> [Data to process]:
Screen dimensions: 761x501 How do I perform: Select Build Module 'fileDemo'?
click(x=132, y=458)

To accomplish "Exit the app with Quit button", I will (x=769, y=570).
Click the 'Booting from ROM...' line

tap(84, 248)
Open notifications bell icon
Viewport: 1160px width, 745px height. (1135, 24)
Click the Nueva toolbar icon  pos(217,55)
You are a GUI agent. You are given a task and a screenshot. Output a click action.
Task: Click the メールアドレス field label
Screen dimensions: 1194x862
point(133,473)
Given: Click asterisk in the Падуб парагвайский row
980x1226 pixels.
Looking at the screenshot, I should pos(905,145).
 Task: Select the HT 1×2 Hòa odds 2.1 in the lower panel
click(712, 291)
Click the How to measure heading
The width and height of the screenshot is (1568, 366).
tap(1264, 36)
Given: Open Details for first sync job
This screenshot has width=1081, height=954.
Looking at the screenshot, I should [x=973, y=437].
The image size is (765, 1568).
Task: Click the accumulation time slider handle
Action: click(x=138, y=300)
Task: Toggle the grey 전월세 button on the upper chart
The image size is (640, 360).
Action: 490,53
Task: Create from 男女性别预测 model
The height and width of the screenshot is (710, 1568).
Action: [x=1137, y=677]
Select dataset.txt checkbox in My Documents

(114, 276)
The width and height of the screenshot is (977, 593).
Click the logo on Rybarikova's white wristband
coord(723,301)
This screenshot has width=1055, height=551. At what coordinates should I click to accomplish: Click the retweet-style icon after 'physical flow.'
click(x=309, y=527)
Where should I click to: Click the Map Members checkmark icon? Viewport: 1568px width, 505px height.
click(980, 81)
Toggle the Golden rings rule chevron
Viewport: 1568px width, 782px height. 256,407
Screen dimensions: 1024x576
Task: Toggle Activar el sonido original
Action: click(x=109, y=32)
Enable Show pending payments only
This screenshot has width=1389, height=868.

> [Exercise details]:
Each line in the data is to be written out precisely.

> [Answer]:
Screen dimensions: 761x501 How do I perform: Select Build Module 'fileDemo'?
click(x=132, y=458)

To accomplish "Exit the app with Quit button", I will (x=769, y=570).
Click the 'Booting from ROM...' line

tap(84, 248)
Open notifications bell icon
Viewport: 1160px width, 745px height. (1135, 24)
Click the Nueva toolbar icon  pos(217,55)
You are a GUI agent. You are given a task and a screenshot. Output a click action.
Task: Click the メールアドレス field label
Screen dimensions: 1194x862
point(133,473)
Given: Click asterisk in the Падуб парагвайский row
980x1226 pixels.
Looking at the screenshot, I should pos(905,145).
 Task: Select the HT 1×2 Hòa odds 2.1 in the lower panel
click(712, 291)
Click the How to measure heading
The width and height of the screenshot is (1568, 366).
tap(1264, 36)
Given: Open Details for first sync job
This screenshot has width=1081, height=954.
Looking at the screenshot, I should [x=973, y=437].
The image size is (765, 1568).
Task: Click the accumulation time slider handle
Action: click(x=138, y=300)
Task: Toggle the grey 전월세 button on the upper chart
The image size is (640, 360).
Action: 490,53
Task: Create from 男女性别预测 model
The height and width of the screenshot is (710, 1568).
Action: [x=1137, y=677]
Select dataset.txt checkbox in My Documents

(114, 276)
The width and height of the screenshot is (977, 593).
Click the logo on Rybarikova's white wristband
coord(723,301)
This screenshot has width=1055, height=551. At what coordinates should I click to accomplish: Click the retweet-style icon after 'physical flow.'
click(x=309, y=527)
Where should I click to: Click the Map Members checkmark icon? Viewport: 1568px width, 505px height.
click(980, 81)
Toggle the Golden rings rule chevron
Viewport: 1568px width, 782px height. 256,407
Screen dimensions: 1024x576
Task: Toggle Activar el sonido original
Action: click(x=109, y=32)
Enable Show pending payments only
This screenshot has width=1389, height=868.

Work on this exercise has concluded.